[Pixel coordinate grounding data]
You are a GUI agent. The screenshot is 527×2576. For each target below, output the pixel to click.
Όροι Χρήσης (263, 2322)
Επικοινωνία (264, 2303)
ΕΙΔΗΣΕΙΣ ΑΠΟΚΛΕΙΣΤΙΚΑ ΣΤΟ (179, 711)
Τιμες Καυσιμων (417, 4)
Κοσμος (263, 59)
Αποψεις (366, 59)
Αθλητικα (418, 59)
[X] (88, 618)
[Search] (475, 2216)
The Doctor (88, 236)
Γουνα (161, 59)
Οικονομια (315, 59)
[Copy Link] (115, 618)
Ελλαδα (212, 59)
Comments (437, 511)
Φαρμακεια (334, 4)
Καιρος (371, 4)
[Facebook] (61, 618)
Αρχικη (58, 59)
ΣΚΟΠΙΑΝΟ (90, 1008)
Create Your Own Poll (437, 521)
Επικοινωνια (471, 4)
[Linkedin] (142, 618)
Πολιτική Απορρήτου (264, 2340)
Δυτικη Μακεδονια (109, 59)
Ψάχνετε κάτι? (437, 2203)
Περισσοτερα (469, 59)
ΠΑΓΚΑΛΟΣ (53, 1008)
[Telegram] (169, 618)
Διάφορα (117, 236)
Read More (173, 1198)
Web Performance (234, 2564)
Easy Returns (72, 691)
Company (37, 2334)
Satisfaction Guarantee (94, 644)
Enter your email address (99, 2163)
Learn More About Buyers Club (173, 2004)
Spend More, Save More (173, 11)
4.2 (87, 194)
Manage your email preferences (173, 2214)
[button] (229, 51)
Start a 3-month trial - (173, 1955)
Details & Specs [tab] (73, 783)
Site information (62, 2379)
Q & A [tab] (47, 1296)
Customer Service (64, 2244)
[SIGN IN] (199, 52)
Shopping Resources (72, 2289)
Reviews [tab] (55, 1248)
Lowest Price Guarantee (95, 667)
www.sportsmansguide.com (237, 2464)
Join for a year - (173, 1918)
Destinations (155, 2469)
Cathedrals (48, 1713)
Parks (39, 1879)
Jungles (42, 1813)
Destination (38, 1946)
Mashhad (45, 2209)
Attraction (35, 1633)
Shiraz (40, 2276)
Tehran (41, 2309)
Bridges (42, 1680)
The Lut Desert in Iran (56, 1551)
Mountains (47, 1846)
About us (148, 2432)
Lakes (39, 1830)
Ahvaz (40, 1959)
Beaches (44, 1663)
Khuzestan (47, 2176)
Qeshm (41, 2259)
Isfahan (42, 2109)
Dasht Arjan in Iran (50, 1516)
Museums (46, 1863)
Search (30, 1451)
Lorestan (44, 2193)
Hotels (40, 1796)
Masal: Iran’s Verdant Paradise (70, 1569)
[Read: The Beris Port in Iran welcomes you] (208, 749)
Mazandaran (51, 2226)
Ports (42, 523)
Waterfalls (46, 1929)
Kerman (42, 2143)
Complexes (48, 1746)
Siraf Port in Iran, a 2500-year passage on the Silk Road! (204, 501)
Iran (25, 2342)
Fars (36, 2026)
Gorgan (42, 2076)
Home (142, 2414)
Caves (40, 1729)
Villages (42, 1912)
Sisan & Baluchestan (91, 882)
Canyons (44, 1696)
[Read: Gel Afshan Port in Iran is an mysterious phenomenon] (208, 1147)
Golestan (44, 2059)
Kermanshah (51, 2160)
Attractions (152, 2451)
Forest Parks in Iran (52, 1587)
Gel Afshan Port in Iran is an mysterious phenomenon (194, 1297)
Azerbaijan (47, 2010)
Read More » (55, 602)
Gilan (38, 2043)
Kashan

GOAL OF THE EXERCISE. Search the entries for the line holding "Golestan (44, 2059)". Return that line and the ones after it through the last, exactly.

TASK SOLUTION.
Golestan (44, 2059)
Kermanshah (51, 2160)
Attractions (152, 2451)
Forest Parks in Iran (52, 1587)
Gel Afshan Port in Iran is an mysterious phenomenon (194, 1297)
Azerbaijan (47, 2010)
Read More » (55, 602)
Gilan (38, 2043)
Kashan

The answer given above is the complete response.